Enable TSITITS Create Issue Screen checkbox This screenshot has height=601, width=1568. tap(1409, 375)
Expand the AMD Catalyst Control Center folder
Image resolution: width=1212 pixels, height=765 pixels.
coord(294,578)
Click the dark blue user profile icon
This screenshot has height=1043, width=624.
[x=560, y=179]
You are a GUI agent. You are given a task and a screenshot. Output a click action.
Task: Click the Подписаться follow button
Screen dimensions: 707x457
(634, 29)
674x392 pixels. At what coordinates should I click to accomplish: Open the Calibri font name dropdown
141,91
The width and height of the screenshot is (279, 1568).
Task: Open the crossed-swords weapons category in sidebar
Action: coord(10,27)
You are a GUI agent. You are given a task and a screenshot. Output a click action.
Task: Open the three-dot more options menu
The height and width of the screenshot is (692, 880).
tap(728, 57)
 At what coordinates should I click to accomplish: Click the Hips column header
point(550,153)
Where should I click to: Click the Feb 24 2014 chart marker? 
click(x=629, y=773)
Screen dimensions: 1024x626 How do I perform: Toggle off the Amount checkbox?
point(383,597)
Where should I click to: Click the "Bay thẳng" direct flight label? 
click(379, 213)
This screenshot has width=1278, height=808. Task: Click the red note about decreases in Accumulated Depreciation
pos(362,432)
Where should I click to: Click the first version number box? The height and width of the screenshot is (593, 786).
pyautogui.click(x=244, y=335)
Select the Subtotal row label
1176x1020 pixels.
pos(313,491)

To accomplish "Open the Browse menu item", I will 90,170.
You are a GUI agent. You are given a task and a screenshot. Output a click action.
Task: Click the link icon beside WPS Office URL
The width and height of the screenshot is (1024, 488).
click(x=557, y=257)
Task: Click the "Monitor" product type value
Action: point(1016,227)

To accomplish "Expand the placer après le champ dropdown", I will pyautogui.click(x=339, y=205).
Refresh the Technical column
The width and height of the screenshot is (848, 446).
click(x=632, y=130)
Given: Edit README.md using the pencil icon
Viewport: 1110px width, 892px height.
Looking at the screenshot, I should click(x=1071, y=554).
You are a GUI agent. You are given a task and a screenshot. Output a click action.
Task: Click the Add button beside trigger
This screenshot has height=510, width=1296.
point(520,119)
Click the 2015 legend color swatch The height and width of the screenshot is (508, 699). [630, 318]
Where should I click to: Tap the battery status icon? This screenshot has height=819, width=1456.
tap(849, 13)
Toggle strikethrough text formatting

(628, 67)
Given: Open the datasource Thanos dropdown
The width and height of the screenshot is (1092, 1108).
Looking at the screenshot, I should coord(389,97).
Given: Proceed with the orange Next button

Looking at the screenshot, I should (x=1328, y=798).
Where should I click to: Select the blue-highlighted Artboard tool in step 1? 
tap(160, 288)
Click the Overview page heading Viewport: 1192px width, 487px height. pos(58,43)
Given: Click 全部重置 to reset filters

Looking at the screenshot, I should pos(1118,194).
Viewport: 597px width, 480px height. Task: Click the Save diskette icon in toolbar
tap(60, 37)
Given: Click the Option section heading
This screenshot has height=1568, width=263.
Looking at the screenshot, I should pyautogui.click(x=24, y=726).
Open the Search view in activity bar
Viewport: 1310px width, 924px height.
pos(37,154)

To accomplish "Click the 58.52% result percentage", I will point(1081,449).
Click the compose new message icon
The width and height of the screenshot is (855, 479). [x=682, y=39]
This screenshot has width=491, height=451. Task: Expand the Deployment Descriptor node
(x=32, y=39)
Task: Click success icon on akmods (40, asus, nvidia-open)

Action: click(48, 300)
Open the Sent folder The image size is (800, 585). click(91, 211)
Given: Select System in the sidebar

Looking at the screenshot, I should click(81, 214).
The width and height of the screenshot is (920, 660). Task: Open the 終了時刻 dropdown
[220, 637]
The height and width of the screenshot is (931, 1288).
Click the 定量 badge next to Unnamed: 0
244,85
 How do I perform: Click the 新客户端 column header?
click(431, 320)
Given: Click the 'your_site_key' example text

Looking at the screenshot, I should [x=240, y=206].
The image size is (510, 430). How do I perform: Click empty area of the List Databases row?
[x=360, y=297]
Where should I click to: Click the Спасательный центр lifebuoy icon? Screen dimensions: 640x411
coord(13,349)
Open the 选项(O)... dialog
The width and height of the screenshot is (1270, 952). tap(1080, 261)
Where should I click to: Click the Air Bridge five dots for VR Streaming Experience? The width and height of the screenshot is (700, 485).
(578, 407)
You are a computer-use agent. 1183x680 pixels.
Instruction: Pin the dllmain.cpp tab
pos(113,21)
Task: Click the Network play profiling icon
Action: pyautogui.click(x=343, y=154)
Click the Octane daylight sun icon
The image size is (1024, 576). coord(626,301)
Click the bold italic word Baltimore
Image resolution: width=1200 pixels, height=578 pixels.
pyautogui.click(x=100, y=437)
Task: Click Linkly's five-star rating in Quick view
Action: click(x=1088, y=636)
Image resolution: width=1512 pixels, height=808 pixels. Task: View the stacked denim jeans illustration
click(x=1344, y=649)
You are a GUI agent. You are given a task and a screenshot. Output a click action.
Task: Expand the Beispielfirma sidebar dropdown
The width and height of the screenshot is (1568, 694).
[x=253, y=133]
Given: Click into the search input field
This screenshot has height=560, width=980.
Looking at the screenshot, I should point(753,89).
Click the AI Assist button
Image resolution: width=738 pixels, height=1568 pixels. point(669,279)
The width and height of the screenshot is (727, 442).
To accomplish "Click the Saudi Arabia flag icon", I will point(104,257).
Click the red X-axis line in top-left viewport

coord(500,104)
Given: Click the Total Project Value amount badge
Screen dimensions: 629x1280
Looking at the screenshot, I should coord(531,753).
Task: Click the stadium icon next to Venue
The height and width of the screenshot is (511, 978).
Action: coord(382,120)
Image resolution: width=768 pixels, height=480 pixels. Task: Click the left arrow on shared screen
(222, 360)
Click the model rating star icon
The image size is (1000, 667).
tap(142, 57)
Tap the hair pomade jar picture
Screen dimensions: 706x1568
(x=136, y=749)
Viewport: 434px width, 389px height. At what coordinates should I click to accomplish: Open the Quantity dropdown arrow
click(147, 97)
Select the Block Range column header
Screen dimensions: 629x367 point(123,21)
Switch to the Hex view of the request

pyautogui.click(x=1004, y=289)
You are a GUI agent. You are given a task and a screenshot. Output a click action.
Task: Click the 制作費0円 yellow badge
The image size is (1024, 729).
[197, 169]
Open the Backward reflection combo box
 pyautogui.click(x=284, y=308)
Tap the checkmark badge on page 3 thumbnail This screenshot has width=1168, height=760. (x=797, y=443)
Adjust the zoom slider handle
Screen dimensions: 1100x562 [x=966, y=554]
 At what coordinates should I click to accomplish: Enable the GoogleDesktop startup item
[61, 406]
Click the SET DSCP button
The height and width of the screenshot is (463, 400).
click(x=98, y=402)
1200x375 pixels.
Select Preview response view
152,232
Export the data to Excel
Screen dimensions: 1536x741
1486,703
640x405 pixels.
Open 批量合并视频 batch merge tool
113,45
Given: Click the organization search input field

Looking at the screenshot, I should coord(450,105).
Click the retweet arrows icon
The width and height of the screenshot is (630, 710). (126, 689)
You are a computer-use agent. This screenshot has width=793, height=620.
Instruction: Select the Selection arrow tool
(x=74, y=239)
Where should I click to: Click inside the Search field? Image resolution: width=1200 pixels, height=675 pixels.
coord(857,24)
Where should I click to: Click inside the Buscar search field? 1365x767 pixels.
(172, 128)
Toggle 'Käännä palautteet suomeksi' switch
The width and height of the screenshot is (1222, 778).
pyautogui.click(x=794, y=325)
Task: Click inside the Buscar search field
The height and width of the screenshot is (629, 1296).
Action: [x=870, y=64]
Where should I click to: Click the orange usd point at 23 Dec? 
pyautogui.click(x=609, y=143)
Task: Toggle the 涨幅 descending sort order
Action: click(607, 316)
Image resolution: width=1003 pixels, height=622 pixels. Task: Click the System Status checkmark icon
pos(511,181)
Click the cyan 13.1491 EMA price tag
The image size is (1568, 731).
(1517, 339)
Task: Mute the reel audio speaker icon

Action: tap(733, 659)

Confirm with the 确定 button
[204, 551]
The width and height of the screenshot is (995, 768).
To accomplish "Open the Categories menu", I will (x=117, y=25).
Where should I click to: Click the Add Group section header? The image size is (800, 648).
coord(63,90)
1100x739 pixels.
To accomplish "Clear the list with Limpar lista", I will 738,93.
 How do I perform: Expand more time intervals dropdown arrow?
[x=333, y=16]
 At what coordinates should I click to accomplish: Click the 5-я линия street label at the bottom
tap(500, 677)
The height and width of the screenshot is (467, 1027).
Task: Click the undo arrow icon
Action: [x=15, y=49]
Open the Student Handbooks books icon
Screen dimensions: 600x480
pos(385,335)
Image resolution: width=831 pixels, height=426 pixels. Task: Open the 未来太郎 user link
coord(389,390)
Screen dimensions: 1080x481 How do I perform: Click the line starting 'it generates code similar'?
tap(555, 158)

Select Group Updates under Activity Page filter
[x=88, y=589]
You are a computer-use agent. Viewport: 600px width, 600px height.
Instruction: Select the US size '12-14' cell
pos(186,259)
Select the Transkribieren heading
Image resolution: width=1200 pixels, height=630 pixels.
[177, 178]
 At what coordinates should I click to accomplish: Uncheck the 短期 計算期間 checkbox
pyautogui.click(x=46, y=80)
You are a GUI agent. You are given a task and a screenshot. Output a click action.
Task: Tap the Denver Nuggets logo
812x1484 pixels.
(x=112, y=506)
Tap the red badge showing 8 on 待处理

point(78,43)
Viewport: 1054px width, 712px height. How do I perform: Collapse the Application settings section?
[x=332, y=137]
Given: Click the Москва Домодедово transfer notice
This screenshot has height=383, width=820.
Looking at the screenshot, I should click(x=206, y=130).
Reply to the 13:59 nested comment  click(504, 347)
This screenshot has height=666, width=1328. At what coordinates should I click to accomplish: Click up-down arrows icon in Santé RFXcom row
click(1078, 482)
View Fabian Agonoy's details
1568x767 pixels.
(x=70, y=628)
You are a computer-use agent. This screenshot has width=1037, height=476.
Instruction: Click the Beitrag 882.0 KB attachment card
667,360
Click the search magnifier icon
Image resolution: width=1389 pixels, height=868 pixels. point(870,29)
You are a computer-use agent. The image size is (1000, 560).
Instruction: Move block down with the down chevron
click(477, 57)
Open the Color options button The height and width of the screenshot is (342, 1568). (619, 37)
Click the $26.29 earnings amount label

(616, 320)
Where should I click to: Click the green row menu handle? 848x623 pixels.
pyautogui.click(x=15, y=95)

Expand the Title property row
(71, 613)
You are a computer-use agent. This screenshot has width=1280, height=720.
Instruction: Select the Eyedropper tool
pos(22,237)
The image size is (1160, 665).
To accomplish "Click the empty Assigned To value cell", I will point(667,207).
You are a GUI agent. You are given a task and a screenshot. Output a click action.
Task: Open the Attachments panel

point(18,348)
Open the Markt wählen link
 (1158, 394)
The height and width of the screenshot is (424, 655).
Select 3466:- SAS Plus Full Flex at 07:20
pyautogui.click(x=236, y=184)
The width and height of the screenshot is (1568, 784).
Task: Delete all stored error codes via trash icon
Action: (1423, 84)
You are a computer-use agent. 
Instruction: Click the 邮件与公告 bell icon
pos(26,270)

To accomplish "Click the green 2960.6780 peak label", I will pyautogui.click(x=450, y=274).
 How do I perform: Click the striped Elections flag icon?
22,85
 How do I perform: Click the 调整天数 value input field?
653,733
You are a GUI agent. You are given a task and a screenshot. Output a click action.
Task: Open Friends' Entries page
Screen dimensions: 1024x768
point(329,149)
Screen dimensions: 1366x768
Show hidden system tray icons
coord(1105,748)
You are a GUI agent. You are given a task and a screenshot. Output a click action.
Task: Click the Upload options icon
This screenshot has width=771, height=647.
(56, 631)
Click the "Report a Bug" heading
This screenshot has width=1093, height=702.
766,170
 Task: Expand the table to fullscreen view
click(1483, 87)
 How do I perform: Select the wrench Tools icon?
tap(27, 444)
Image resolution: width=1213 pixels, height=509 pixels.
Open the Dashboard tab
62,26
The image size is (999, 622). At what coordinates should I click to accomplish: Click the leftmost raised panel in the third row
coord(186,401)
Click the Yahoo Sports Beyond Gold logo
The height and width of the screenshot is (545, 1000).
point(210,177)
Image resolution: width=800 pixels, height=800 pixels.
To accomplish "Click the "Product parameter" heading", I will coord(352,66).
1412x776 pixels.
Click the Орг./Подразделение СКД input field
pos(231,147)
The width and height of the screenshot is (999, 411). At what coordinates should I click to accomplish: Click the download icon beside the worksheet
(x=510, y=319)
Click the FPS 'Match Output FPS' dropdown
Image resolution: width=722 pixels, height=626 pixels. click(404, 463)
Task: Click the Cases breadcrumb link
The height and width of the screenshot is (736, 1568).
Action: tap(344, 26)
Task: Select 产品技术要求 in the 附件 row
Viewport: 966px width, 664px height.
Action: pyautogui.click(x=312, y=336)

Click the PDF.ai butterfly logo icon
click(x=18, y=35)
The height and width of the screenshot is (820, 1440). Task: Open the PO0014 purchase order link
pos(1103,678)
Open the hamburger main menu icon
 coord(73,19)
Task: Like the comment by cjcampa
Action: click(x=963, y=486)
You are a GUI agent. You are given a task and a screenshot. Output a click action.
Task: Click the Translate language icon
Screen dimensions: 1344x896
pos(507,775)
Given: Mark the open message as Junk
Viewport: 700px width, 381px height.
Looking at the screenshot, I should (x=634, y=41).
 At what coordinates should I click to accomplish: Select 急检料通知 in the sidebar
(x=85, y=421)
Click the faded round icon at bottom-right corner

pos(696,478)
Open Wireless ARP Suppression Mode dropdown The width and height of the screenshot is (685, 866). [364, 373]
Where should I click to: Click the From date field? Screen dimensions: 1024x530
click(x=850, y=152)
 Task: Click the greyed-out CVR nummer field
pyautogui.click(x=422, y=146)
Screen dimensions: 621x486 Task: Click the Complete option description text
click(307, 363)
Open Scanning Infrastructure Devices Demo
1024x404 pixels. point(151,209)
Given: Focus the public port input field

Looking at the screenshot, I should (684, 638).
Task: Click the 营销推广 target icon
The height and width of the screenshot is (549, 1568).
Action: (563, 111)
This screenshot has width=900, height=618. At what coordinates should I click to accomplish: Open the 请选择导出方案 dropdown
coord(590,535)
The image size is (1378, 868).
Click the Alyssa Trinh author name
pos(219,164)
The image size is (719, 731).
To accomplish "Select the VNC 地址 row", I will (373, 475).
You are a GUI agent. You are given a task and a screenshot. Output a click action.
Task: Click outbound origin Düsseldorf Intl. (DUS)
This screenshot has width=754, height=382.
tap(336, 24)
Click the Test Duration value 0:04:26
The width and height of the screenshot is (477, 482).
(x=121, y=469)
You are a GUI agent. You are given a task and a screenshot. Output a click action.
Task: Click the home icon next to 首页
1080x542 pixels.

PROBLEM TO SOLVE => The entries above hold a line with "Viewport: 1110px width, 892px height." and a later line with "Click the 2015". Write out exactly those lines and all lines between, nothing more.

REPLY TO THE TASK =>
Viewport: 1110px width, 892px height.
Looking at the screenshot, I should click(x=1071, y=554).
You are a GUI agent. You are given a task and a screenshot. Output a click action.
Task: Click the Add button beside trigger
This screenshot has height=510, width=1296.
point(520,119)
Click the 2015 legend color swatch The height and width of the screenshot is (508, 699). [630, 318]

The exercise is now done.